Cara kerja kombinasi vaksin
Proses kerja dari pencampuran kedua vaksin, memberikan sistem kekebalan tubuh dengan berbagai cara untuk mengenali patogen. Vaksin mRNA (Pfizer dan Moderna) sangat bagus dalam menginduksi respon antibodi.
Potongan kecil dari mRNA menyelinap ke dalam sel seseorang yang divaksinasi dan mengarahkan produksi protein virus. Selanjutnya, sistem kekebalan tubuh orang tersebut akan mengenali protein lonjakan asing dan menghasilkan antibodi untuk melawannya kemudian vaksin corona berbasis vektor (AstraZeneca) lebih baik dalam memicu respon sel.
Efek pencampuran vaksin
Pencampuran dua vaksin corona berbeda merek tadi akan memberikan efek samping tentunya. Umumnya, efek samping yang dirasakan dari kombinasi AZ – Pfizer maupun sebaliknya memiliki lebih banyak reactogenicity.
Reactogenicity adalah efek samping, seperti demam, mengigil, sakit kepala, kelelahan otot, dan nyeri sendi dibandingkan dengan orang yang divaksinasi satu jenis merek. Akan tetapi, efek samping tersebut hanyalah berumur pendek dan memang bisa lebih parah pada usia yang lebih muda namun tidak membutuhkan penanganan medis lebih lanjut.
Tak hanya berefek pada sistem kekebalan tubuh, efek positif lainnya dari pencampuran vaksin ini dapat mencegah vaksin menjadi kurang efektif dalam menghadapi varian baru.

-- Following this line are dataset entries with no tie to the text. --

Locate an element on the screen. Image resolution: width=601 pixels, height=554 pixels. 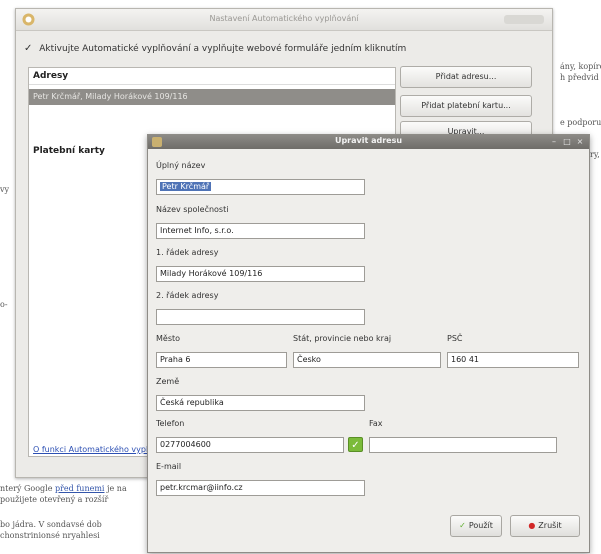
email-field: petr.krcmar@iinfo.cz is located at coordinates (260, 488).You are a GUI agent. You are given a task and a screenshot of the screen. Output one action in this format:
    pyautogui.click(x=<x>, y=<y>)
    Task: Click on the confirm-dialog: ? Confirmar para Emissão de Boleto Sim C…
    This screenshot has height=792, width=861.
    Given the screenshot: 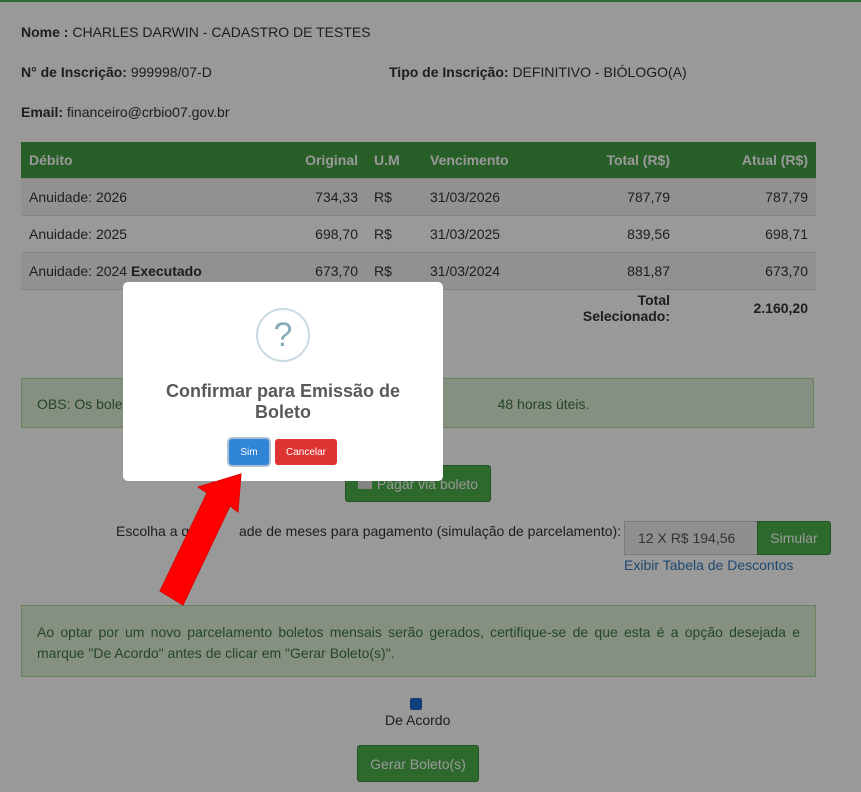 What is the action you would take?
    pyautogui.click(x=283, y=382)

Saat virus bermutasi, bagian dari target dapat berubah sehingga membuat vaksin menjadi kurang efektif. Oleh karena itu, jika terdapat dua vaksin yang menargetkan bagian virus berbeda, hal itu memberikan sistem kekebalan tubuh lebih dari satu senjata di gudang senjatanya.
Aplikasi pencampuran vaksin
Dengan adanya berbagai penelitian di atas, vaksinasi covid-19 dengan menggunakan dua merek vaksin corona berbeda telah dilakukan oleh beberapa negara, di antaranya.
- Spanyol, Kanada, Jerman, Perancis, Norwegia, dan Denmark mengizinkan pencampuran vaksin Astrazeneca dengan Pfizer untuk orang-orang berusia di bawah 60 tahun.
- FDA (Food and Drug Administration) Amerika Serikat pun, telah memberikan izin untuk melakukan pencampuran vaksin Pfizer dan Moderna berbasis mRNA saat “situasi luar biasa”, misalnya pasokan vaksin terbatas.
Dengan demikian, pengkombinasian vaksin corona suatu terobosan baru saat pandemi ini. Bukan hanya memberikan efektivitas lebih baik, namun juga sebuah langkah persiapan apabila di masa mendatang dua vaksin yang kita gunakan saat ini sulit untuk didapatkan.